For Kazakhstan that depends on neighboring states for resolving the water problems, it is of great importance to obtain guarantees of steady supply of water that may be used to meet the domestic and industrial needs. But the Syr Darya waters entering the Kazakh territory are already polluted. The main pollutants contributing to the Syr Darya degradation are sulfates, copper, nitrites, and petroleum products as well as industrial wastewaters, discharges of collector, and drainage waters from agricultural lands and animal farm effluents. If Uzbekistan continues this practice, this will make solution of the social, economic, and environmental problems more difficult.

Similar problems exist for other transboundary river – Ily – that accounts for 80% of the total surface inflow into the largest lake of Balkhash which is very important for the economy of Kazakhstan. The Balkhash Lake provides with water the population in the coastal territories and supplies water to the metallurgical and power facilities.

8 Kazakhstan-Russia: Mechanisms of Interaction

The Republic of Kazakhstan and the Russian Federation are linked not only by the world’s longest state border but by numerous common watercourses. The border between Kazakhstan and Russia runs for 6,467 km. It is crossed by several large rivers – Irtysh, Ural, Tobol, and Ishim. The joint use of transboundary rivers supposes the search for compromises in addressing many complicated issues which is in the interests of both states and facilitates development of a meaningful dialog concerning wise water use, protection, and management of water resources (Fig. 6).

Fig. 6
figure 6

Tobol, Ishim, and Irtysh River basins (http://geography.name/wp-content/uploads/2015/11/Ob_watershed.png)

The most problematic in terms of settlement of disputes related to joint use and protection of waters is the Irtysh River 3,712 km long. It crosses the territories of three states: China (405 km), Kazakhstan, and Russia. This river originates on the slopes of the Greater Altay Mountains in China where under the name of Black Irtysh it crosses the China-Kazakh border and flows into the Zaysan Lake from which is goes out under the name of Irtysh and flows further to Russia. The Irtysh River has great importance for economy development not only of China but of Kazakhstan and Russia, too.

In August 1992 in Orenburg, the Intergovernmental Agreement Between the Republic of Kazakhstan and the Russian Federation on the Joint Use and Protection of Transboundary Water Bodies was signed, and the Russian-Kazakh Intergovernmental Commission on the Joint Use and Protection of Transboundary Water Bodies was established.

The further progress in interstate relations continued by signing in 1993 in Omsk of the Protocol on Cooperation in Protection and Use of Transboundary Waters of the Irtysh River Between Kazakhstan and RF. The signing of this protocol was dictated by the urgent need in the coordinated policy on joint management of the water resources of the Irtysh River.
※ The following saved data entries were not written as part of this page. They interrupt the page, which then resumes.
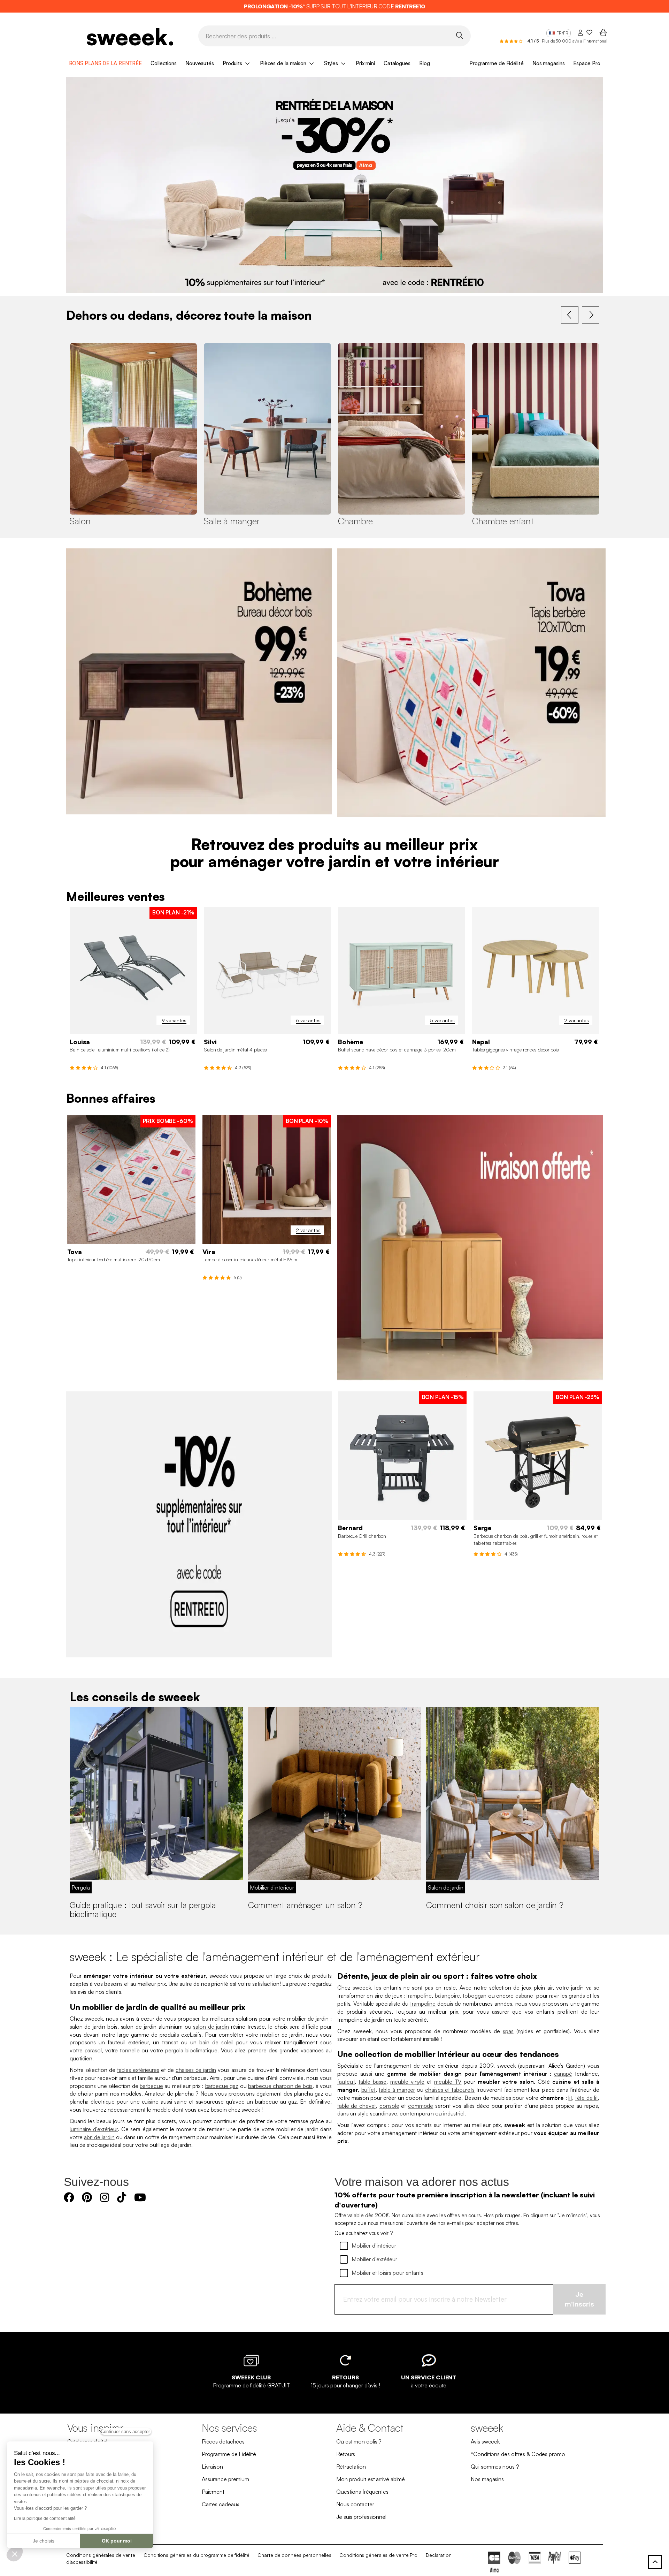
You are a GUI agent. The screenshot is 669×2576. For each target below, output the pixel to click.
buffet (368, 2089)
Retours (345, 2453)
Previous (569, 315)
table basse (372, 2081)
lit (570, 2097)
On June 26, 1997, in Orenburg, the heads (akims) of the Aktyubinsk, Western Kazakhstan, Kostanay regions of Kazakhstan, and the governor of the Orenburg Region of Russia signed the Agreement on Cooperation in Environment Protection, Natural Resources Management and Environmental Safety in Neighboring Territories. At present the local flow is shared on the basis of the Protocol on the Joint Use and Protection of Transboundary Water Bodies in the Ural River basin.

During 2001–2003 Kazakhstan and Russia accomplished the Project on the Cross-Border Management of Water Resources of the Irtysh River Basin in cooperation with French experts. In the course of project implementation, there was an organized regular exchange of information about the condition of the river water which permitted to suggest scenarios of further development of the Irtysh basin system taking into consideration the anthropogenic factor. The results of modeling were disappointing – a sharp drop of the water level in the river due to growing water consumption was forecasted to occur by 2030. Accomplishment of the joint project improved the mutual understanding of the parties, the responsibility of Kazakhstan and Russia for the condition of the Irtysh waters, and safety of the densely populated region in terms of quality water supply.

The water relations with the Russian Federation are regulated by the Agreement on Joint Use and Protection of Transboundary Water Bodies signed in October 2010. In addition, the Kazakh-Russian Commission for Joint Use and Protection of Transboundary Water Bodies was established and functions.

From time to time, the Kazakh leadership raises the question on implementation of the projects on transfer of water resources from Russia and getting access to sea expanses. In May 2018 at the meeting of the Eurasian Economic Union the President of Kazakhstan suggested construction of the shipping canal “Eurasia” between the Black and Caspian Seas which would open the Central Asian countries the way to the Mediterranean and the Atlantic Ocean.

9 Conclusion

Being the strategic objects, the transboundary rivers are also a source of problems for neighboring basin countries – Russia, the Chinese People’s Republic, the Kyrghyz Republic, and Kazakhstan. Therefore, the pending national environmental problems of the Aral, Caspian, and Balkhash and the attainment of environmental safety should become the priority issues for sustainable development of Kazakhstan. The process of coping with these threats in Kazakhstan is impeded by the absence of the adequate mechanism to ensure environmental safety. The prevention and resolving of the environmental issues will require not only ratification of international conventions but also the permanent coordination of joint efforts with transboundary countries. Addressing the political and economic issues will make it possible to settle the problem with environment deterioration. President of Kazakhstan N. Nazarbaev said that in the water problem, the Amu Darya and Syr Darya should not become the subject of political bargaining and that the use of hydraulic structures, waters, and electricity should be resolved in the interests of all states [8].

In management of transboundary rivers, the most fair is considered the basin approach to integrated management of watercourses assuming not only protection of rivers but their rational use along with saving the potential of the river basin ecosystem in general. Such approach takes into consideration the stability of the whole river ecosystem and environmental safety of the region. In September 2015 the Kazakhstan President called all Central Asian countries for cooperation and building up relations with a view for a long-time perspective [9].

But regardless of obvious advantages of such approach in management of transboundary rivers, its application in reality faces many objective problems proving the need in its improvement and further adjustment on the basis of efficient cooperation among the states in order to preserve the natural potential in this region. It is meant here to develop joint actions with regard to development of economy, social situation, and ecology stirring great anxiety in all countries of the region. All such approach will permit the Central Asian countries to settle the accumulated contradictions and to lay the basis for stable development [10].

The analysis of the main cross-country watercourses of Kazakhstan and Russia in terms of the basin approach to their management is highly relevant in view of acute problems with water supply and unsatisfactory conditions of many international rivers [11].

Water issues may become more acute in Kazakhstan not only owing to climate changes but also due to decrease of water coming from neighboring territories. This solution of this problem requires development of the effective mechanisms for water resources use in cooperation with neighboring countries. However, China and Kirghizia are not in a hurry to change their position targeted exclusively to meeting their national interests.